Moving to the platform world also challenged our team in different ways. On the one hand, we need to be able to make predictions on an unforeseen amount of orders in real-time. On the other hand, we need to be able to update existing machine learning models in short intervals.

Coming from a data science background, our first solution to these challenges was implemented with a Python system that uses scikit-learn for the machine learning part. However, we soon discovered that this solution does not scale as required with the new platform vision. Hence, we decided to migrate the existing system to a new solution which is based on Spark and Scala.

This post is about the journey of this migration. We will briefly sketch out our old solution, outline the pain points, and show how they were relieved by Spark and Scala. We will also share the lessons we have learned on our journey and discuss some ongoing problems.

The two use cases and the old framework

Our old implementation solves a twofold challenge: On the one hand there are a number of models that need to be trained on historical data; on the other hand these models are used in production to deliver real-time predictions. These two use cases are closely related but each comes with its specifics; see the figure below for an illustration.
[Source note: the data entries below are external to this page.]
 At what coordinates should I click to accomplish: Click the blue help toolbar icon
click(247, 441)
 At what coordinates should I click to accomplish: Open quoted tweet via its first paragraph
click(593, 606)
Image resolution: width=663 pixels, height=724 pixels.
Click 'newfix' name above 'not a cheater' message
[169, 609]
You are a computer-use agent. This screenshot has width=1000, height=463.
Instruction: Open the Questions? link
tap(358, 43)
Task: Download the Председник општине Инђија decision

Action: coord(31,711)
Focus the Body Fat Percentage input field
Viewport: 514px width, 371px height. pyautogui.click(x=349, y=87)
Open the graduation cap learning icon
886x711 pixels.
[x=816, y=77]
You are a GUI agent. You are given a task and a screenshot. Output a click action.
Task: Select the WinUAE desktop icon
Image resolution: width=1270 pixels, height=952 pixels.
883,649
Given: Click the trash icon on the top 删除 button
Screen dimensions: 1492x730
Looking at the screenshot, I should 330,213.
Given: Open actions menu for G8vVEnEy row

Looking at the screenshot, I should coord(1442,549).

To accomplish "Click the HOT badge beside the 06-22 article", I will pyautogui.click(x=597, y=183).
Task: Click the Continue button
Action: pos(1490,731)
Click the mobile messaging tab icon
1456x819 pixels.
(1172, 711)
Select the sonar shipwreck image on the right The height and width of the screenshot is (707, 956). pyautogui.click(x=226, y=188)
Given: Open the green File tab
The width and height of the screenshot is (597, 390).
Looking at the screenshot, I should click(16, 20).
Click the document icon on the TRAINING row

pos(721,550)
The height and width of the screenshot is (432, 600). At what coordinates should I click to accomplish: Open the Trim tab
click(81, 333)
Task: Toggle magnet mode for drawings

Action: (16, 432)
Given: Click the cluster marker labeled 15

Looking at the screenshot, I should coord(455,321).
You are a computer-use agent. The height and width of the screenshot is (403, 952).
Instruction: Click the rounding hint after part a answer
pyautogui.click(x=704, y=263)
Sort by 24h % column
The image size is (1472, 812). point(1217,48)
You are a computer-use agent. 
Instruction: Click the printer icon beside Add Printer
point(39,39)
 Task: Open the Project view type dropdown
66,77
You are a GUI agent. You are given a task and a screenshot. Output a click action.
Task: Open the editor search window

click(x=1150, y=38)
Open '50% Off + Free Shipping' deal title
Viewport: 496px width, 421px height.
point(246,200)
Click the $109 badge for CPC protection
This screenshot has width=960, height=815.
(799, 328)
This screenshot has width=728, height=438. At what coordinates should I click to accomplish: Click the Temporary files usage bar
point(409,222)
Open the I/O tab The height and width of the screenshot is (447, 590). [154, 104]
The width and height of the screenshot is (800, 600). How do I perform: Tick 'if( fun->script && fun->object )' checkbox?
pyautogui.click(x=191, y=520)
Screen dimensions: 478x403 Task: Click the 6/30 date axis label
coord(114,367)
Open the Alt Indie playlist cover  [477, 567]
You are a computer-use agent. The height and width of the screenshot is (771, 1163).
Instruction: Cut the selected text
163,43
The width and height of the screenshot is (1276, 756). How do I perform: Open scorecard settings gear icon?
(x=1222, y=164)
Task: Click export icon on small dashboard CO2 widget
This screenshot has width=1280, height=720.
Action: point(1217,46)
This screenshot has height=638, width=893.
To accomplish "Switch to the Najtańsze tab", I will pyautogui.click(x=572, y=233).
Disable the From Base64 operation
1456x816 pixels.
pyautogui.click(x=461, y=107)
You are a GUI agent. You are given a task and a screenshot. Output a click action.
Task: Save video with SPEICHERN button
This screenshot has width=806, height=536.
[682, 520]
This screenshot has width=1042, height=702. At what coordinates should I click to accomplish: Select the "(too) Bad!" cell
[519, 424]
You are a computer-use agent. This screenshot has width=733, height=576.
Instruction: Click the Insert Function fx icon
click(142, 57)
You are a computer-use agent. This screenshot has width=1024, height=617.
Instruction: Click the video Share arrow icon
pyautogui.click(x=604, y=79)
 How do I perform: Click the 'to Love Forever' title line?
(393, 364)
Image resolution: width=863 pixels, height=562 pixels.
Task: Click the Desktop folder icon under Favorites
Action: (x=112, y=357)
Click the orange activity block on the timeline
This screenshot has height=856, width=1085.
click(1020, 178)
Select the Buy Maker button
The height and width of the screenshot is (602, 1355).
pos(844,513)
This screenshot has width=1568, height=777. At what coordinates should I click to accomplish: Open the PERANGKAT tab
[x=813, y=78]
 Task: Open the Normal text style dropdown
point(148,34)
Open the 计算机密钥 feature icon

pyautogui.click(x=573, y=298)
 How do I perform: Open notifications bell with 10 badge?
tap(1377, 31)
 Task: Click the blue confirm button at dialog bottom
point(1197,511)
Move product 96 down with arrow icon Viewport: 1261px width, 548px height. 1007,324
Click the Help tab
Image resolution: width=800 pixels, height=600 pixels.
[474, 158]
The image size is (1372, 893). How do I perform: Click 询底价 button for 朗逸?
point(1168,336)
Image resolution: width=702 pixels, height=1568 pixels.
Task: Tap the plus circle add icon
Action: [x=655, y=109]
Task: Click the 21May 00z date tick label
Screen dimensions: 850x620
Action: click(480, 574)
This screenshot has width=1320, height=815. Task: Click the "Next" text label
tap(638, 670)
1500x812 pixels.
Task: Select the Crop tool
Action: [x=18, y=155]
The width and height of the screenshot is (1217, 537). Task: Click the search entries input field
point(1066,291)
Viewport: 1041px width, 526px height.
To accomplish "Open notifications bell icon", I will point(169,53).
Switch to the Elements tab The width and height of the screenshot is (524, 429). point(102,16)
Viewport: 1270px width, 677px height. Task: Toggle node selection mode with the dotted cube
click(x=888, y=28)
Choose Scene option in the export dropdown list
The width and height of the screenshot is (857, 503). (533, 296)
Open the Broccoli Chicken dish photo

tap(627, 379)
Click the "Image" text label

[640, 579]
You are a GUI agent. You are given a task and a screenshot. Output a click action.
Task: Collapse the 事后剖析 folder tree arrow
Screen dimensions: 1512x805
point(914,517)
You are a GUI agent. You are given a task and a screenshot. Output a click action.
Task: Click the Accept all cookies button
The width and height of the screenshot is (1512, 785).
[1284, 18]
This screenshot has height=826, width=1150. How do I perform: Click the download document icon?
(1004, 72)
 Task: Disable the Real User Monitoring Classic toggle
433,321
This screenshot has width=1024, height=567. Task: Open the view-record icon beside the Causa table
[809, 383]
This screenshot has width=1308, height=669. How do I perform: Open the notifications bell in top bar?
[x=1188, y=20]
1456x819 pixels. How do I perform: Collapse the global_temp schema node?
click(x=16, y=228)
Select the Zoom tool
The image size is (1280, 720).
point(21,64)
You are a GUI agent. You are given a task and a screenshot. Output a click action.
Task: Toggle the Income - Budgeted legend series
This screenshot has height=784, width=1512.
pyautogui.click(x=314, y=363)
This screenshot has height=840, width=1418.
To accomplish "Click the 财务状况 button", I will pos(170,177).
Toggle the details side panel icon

In the live system (the “prediction data flow”), order data comes in the form of a JSON request. The request’s data fields are read into a data access object, which is used to compute all features and yield a data point. This initial data point may have missing values since the data may be corrupt or incomplete. Thus, an imputer is used to fill in meaningful default values for them. The complete data point is now used as input to the final model, which delivers a fraud probability, `P_f`. This value is then used by the consumers of the service to decide how to proceed with the order. Along this path, pre-trained models are required for each step: Some of the features, a few pre-processors, the imputer, the final prediction model.

Refer to the figure below for an example:


The learning procedure for these models is similar (the “learning data flow”); it involves acquisition of the data, filtering the relevant records (e.g. particular periods, countries), putting them in the shape of requests, extracting the valid data points, and finally, the training.

Our previous solution addressed these challenges in terms of Python’s CherryPy for serving requests in the prediction data flow, and with scikit-learn for the machine-learning part, which is running on the company’s in-house cluster for crunching the numbers. We use JSON configuration files to specify the features of a model, its submodels and preprocessors, the data filtering and the pre-processing steps. We’ve built an infrastructure to read these specifications, fetch the relevant data from the repositories, and schedule the learning jobs on the cluster, parallelising where possible (e.g. independent submodels). For deployment, the trained models are saved in a binary format and copied to a write-once-read-many (WORM) drive to ensure their integrity. To do the real-time predictions, a correspondingly configured RESTful service is deployed in a data center. Over time, this evolved to hundreds and hundreds of model files and nearly one hundred deploy units.

Pain points

While our Python-based solution has been doing a decent job for the last few years, the situation was gradually changing with the increasing amount of data and overall complexity that was growing into the system. Having the new platform vision in the back of our minds, several pain points became obvious and cast doubt on the system’s future-proofness:

  • While Python is certainly a very good choice to rapidly prototype products, it also has some major drawbacks. Python’s interpreted execution and dynamic type system goes along with complicated maintenance of the production systems; we often found ourselves facing production issues that could have been prevented in the first place. Additionally, the Python interpreter does not support pure multithreading. This regularly prevented our fraud prediction system from scaling up to higher loads.
  • For the learning of our models, we pushed the size of the input data to the memory limits of the in-house cluster. Since the platform vision requires us to scale to almost any size of data, we need a more flexible solution here.
  • The complexity of our system has been growing with every new model and feature added to the system. At some point, the configuration of the models became unmanageable. At the same time, our codebase was already too complex to start a reliable refactoring effort to allow us to fix the configuration hell. One reason for this is that the plain JSON config files don’t allow you to easily reuse or nest common pieces.
  • We ran at the limits of the in-house infrastructure. Our jobs compete with other critical ones for computational resources on the static cluster to learn models, and for access to a busy analytics database to acquire training data. Both resources turned to bottlenecks, slowing down our availability to quickly learn new models.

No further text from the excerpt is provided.